Your objective: Report all lines of the records that contain "pixels".

Records to process:
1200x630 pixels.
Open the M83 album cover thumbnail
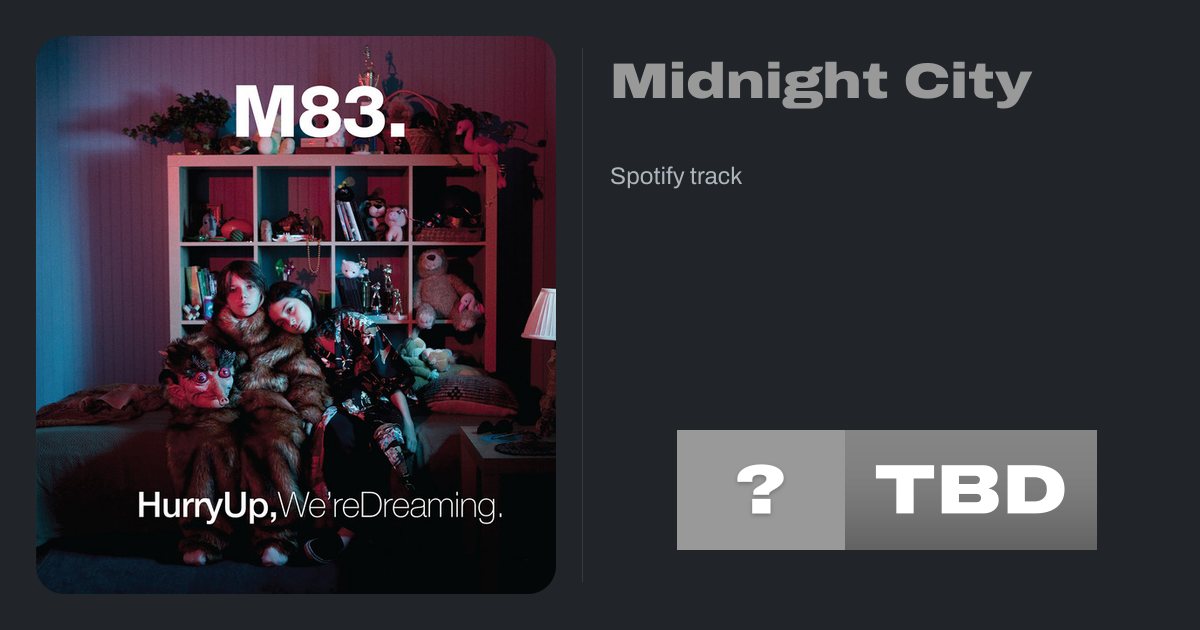click(296, 315)
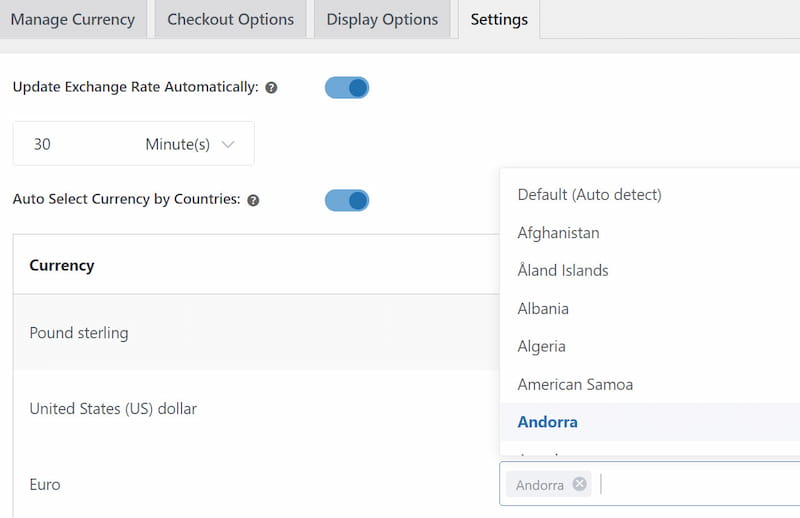This screenshot has height=518, width=800.
Task: Click the highlighted Andorra option
Action: (547, 422)
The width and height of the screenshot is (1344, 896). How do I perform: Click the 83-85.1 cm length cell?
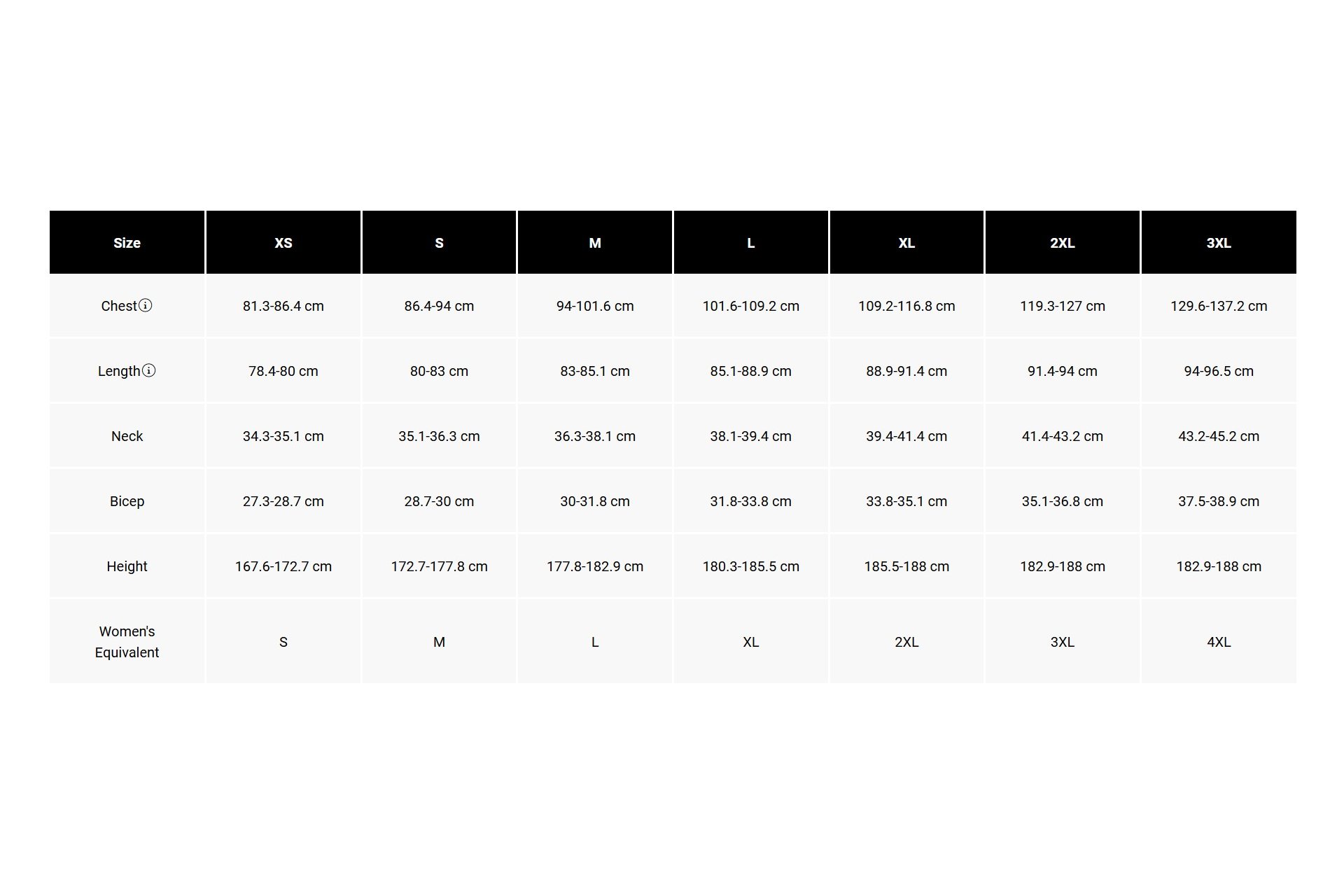click(x=595, y=371)
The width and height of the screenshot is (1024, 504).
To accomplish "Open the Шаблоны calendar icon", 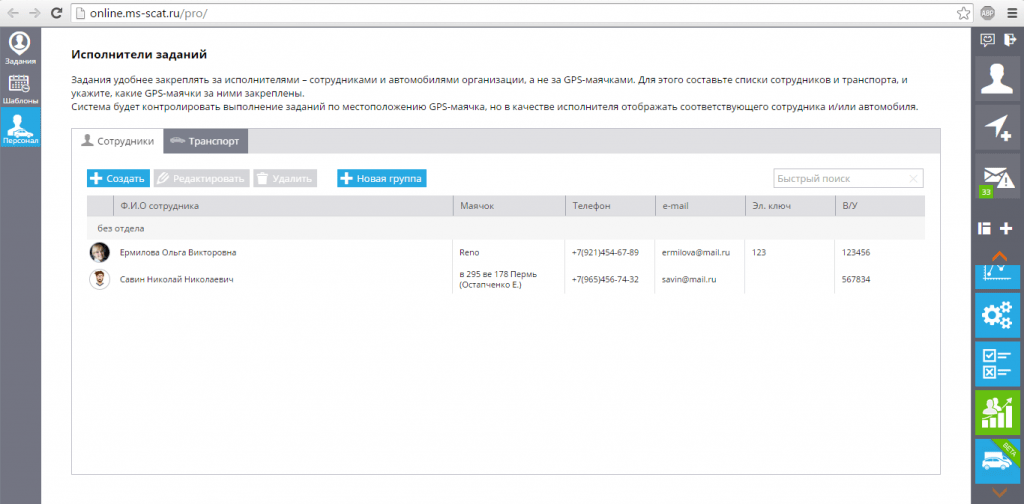I will [x=20, y=88].
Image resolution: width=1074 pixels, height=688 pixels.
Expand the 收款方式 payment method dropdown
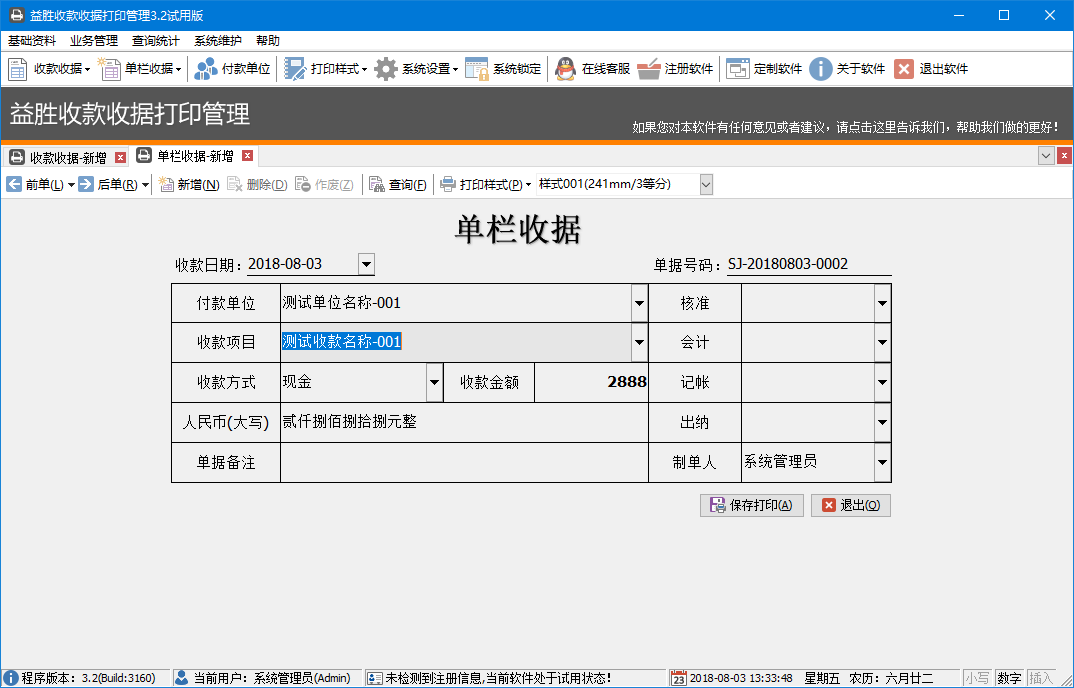coord(434,382)
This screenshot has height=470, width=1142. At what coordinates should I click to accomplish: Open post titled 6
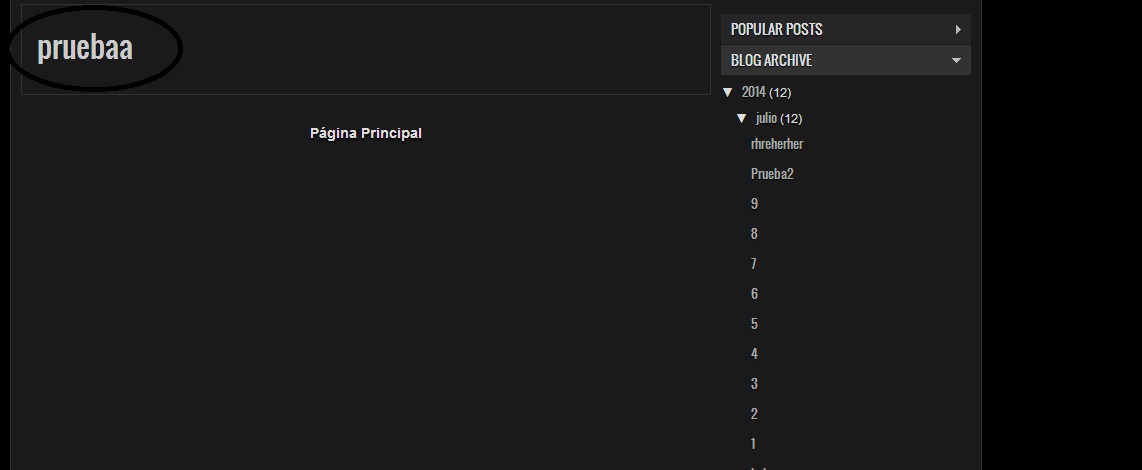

Result of this task:
1200x630 pixels.
Image resolution: width=1074 pixels, height=688 pixels.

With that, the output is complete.